#load rvest to read html and jsonlite to read json
library(rvest)
library(jsonlite)Assignment 7: HTML and JSON
Approach
Three books on Middle Eastern/ North African Art:
Art Across the Arabian Gulf
Authors: Aram Alajaji, Cecelia Ruggeri, Nada Alaradi, Sultan Sood Al Qassemi, Abdulrahman Al-Soliman, Basma Alshathry, Shadin Albulaihed, Safiyah Abaalkhailis
Publication Year: 2025
Publisher: Kaph Books
ISBN: 9786148035999
Amazigh Arts in Morocco: Women Shaping Berber Identity
Author: Cynthia J. Becker
Publication Year: 2014
Publisher: University of Texas Press
ISBN: 9780292756199
Syria Speaks: Art and Culture from the Frontline
Authors: Malu Halasa, Zaher Omareen, Nawara Mahfoud
Publication Year: 2014
Publisher: Saqi Books
ISBN: 9780863567872
For each book, I will record the above information (title, author(s), publication year, publisher and ISBN) in both a HTML table and a JSON file. Then, I will be able to use the HTML and JSON files to create two separate data frames in R, and use the identical() base R command to compare them.
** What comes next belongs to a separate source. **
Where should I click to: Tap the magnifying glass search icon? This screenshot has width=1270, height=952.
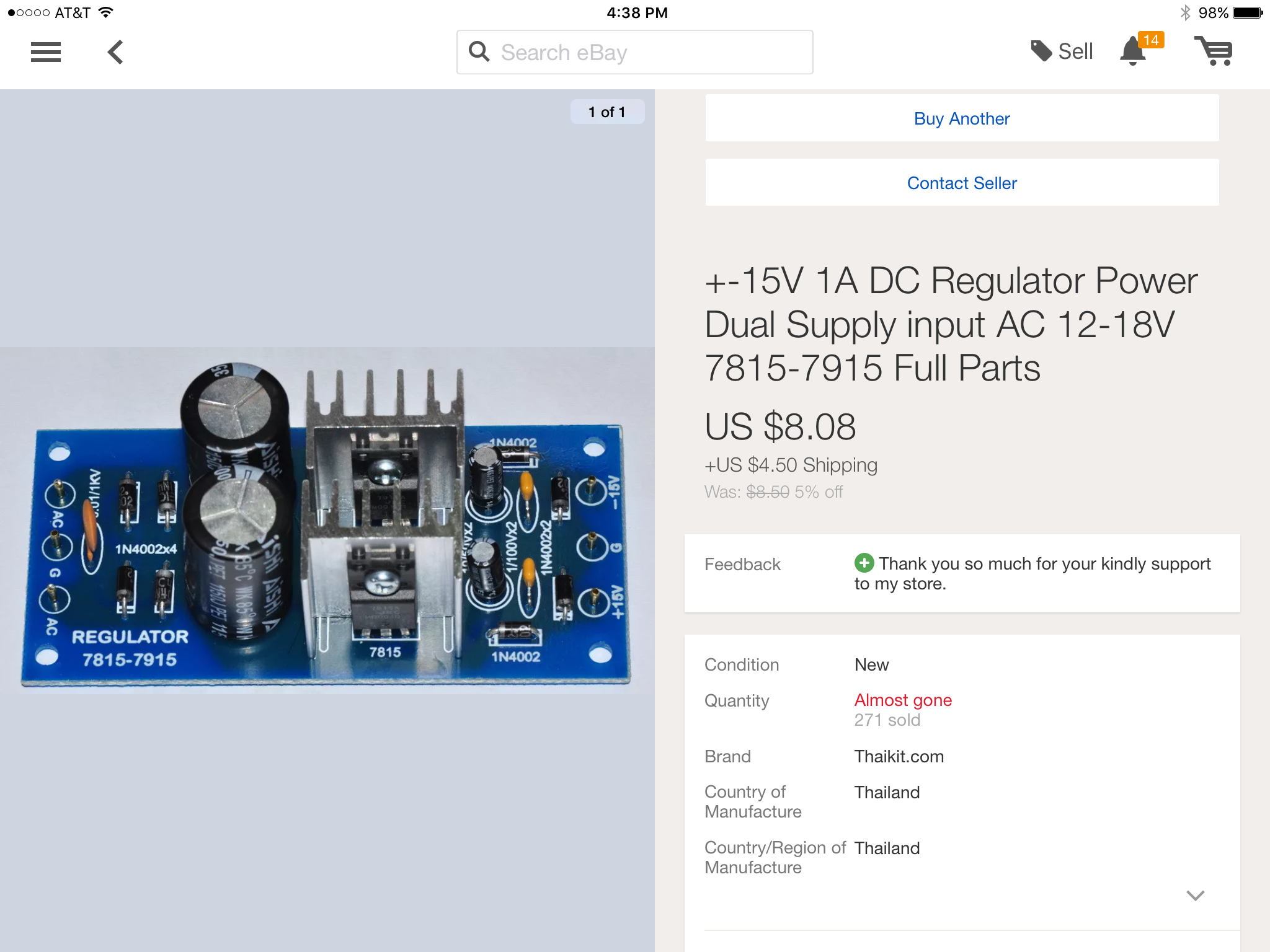479,51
If this comes back false, I will do more investigation into the structures of the data frames to determine differences in elements like data types or formatting.
Code Base
I created separate HTML and JSON files with the information on the three books above and uploaded them to my Github repository for this assignment.
#create data frame from HTML
htmlUrl <- "https://raw.githubusercontent.com/emilye5/607-assignment7/refs/heads/main/books.html"
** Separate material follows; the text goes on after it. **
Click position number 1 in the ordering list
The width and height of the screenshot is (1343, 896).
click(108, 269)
htmlPage <- read_html(htmlUrl)
table <- html_table(htmlPage)
htmlDf <- table[[1]]
#create data frame from JSON
jsonUrl <- "https://raw.githubusercontent.com/emilye5/607-assignment7/refs/heads/main/books.json"
jsonDf <- fromJSON(jsonUrl)$booksCheck to see if they are identical:
identical(htmlDf, jsonDf)[1] FALSE
Since this returns false, and they are not identical, more investigation is needed in order to see where the data frames differ.
all.equal(htmlDf, jsonDf)[1] "Names: 5 string mismatches"
[2] "Attributes: < Component \"class\": Lengths (3, 1) differ (string compare on first 1) >"
[3] "Attributes: < Component \"class\": 1 string mismatch >"
[4] "Component 2: Modes: character, list"
[5] "Component 2: target is character, current is list"
[6] "Component 5: Modes: numeric, character"
[7] "Component 5: target is numeric, current is character"
Conclusion
Running all.equal returns the exact differences between the data frame derived from the HTML table and the one derived from the JSON. The first difference that this returns is that 5 of the column names are different. This is something that I did intentionally to see what the result would be when comparing the data frames. In the HTML table, the column names begin with an upper case letter, while in the JSON file I left them all lowercase and used an underscore in publication_year instead of a space. The second difference is that the classes of both data frames are different.
class(htmlDf)[1] "tbl_df" "tbl" "data.frame"
class(jsonDf)[1] "data.frame"
This returns that htmlDf is a tibble while jsonDf is a base R data frame. Upon doing research on why this might be, I found that the usage of html_table() from rvest returns a tibble to ensure compatibility with tidyverse. (Source: https://rvest.tidyverse.org/articles/rvest.html) The following difference goes hand in hand with this as it is saying that the actual strings that describe the classes are different. The next difference returned by all.equal() is that the author column in the HTMl data frame is a character vector, while in the JSON data frame it is a list. This is because the storage of multiple nested objects in JSON is an array. This seems to be repeated by the fifth returned difference. The final difference is that the ISBN column in the HTML data frame is numeric, while in the JSON data frame it is stored as a string, and the seventh returned difference repeats this. To further extend this work, one might transform these data frames so that they are identical by making the column names the same, and changing the data types.